DESCRIPTION OF THE TASK ▸
Lines in the listing below may contain the word "each". State how many do, and nothing more.

DATA TO EXAMINE ▸
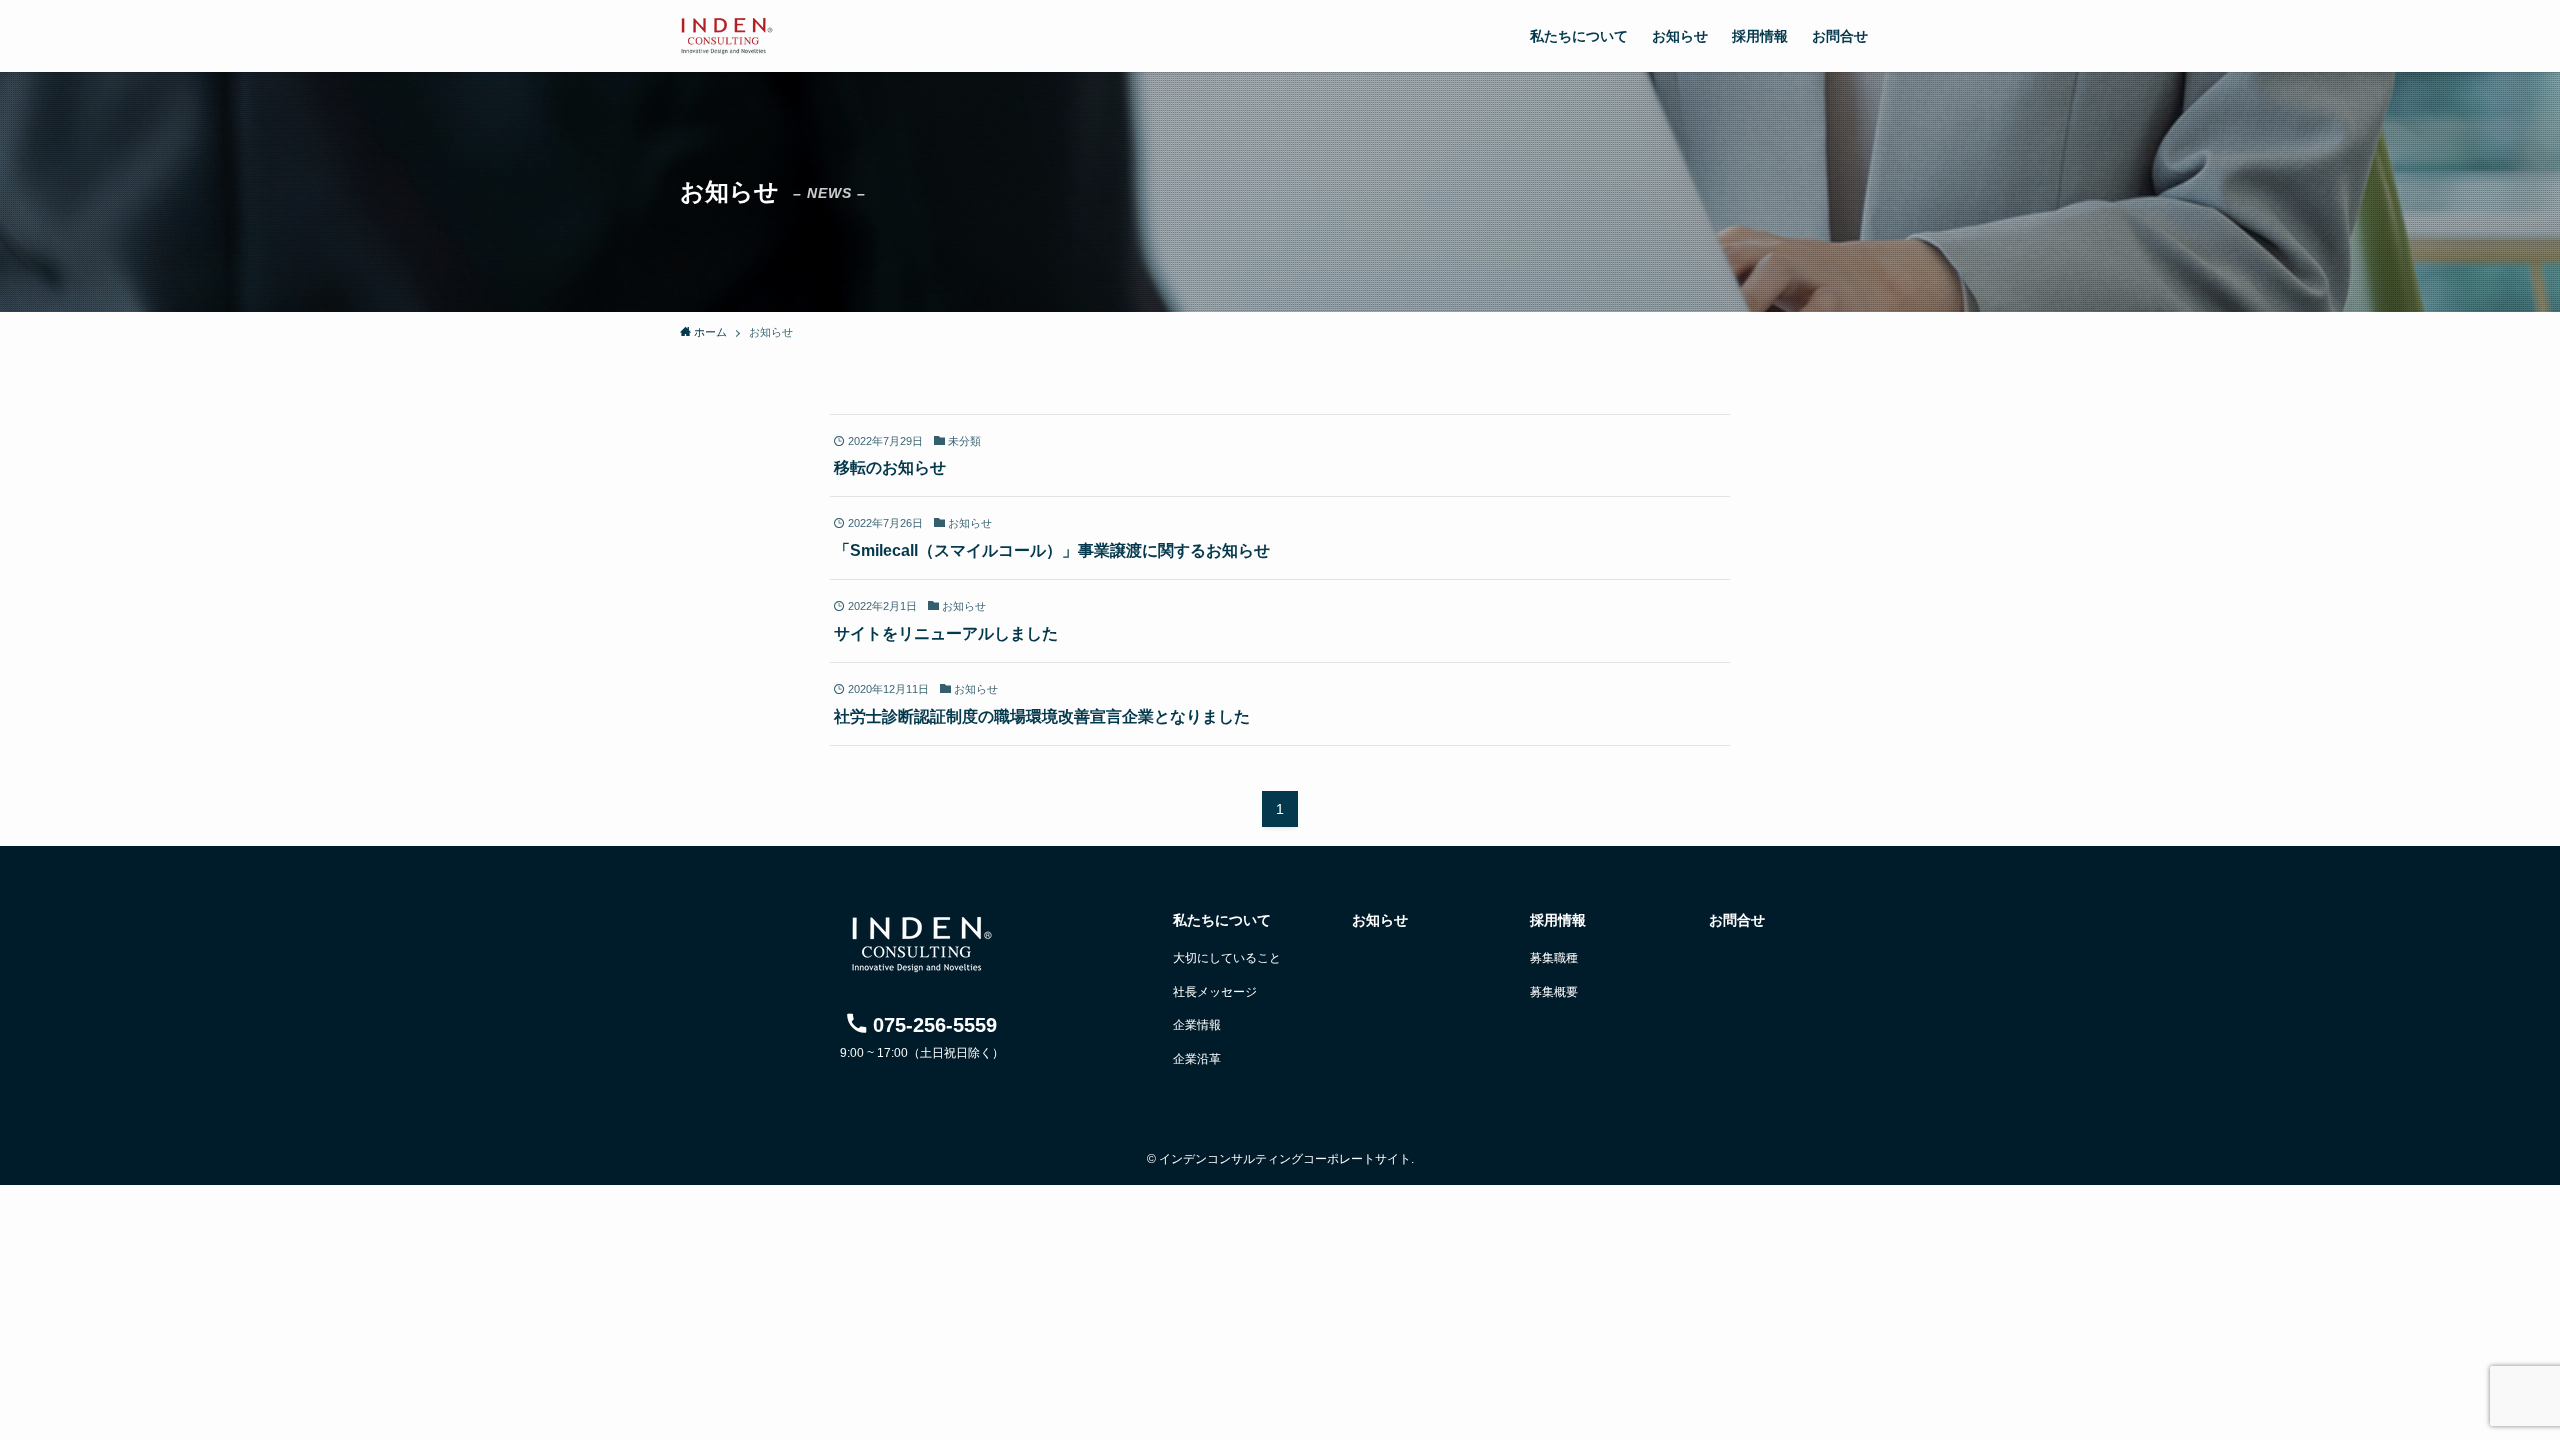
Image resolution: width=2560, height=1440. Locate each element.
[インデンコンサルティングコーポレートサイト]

---

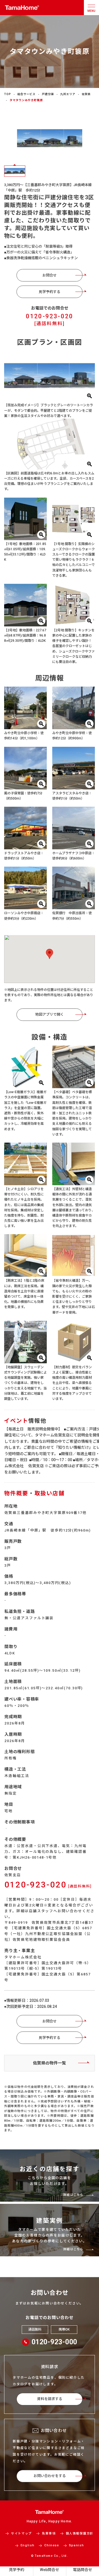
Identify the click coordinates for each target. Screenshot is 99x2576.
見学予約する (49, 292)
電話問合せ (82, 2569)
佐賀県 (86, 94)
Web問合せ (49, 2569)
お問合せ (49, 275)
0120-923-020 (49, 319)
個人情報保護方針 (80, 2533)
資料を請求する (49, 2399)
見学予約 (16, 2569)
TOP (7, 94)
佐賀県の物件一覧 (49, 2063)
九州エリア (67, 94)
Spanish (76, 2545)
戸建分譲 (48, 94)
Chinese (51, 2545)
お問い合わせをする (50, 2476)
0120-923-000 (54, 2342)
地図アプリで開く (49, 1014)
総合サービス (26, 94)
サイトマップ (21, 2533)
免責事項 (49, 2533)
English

SOLUTION FOR THIS EXERCISE ▸
2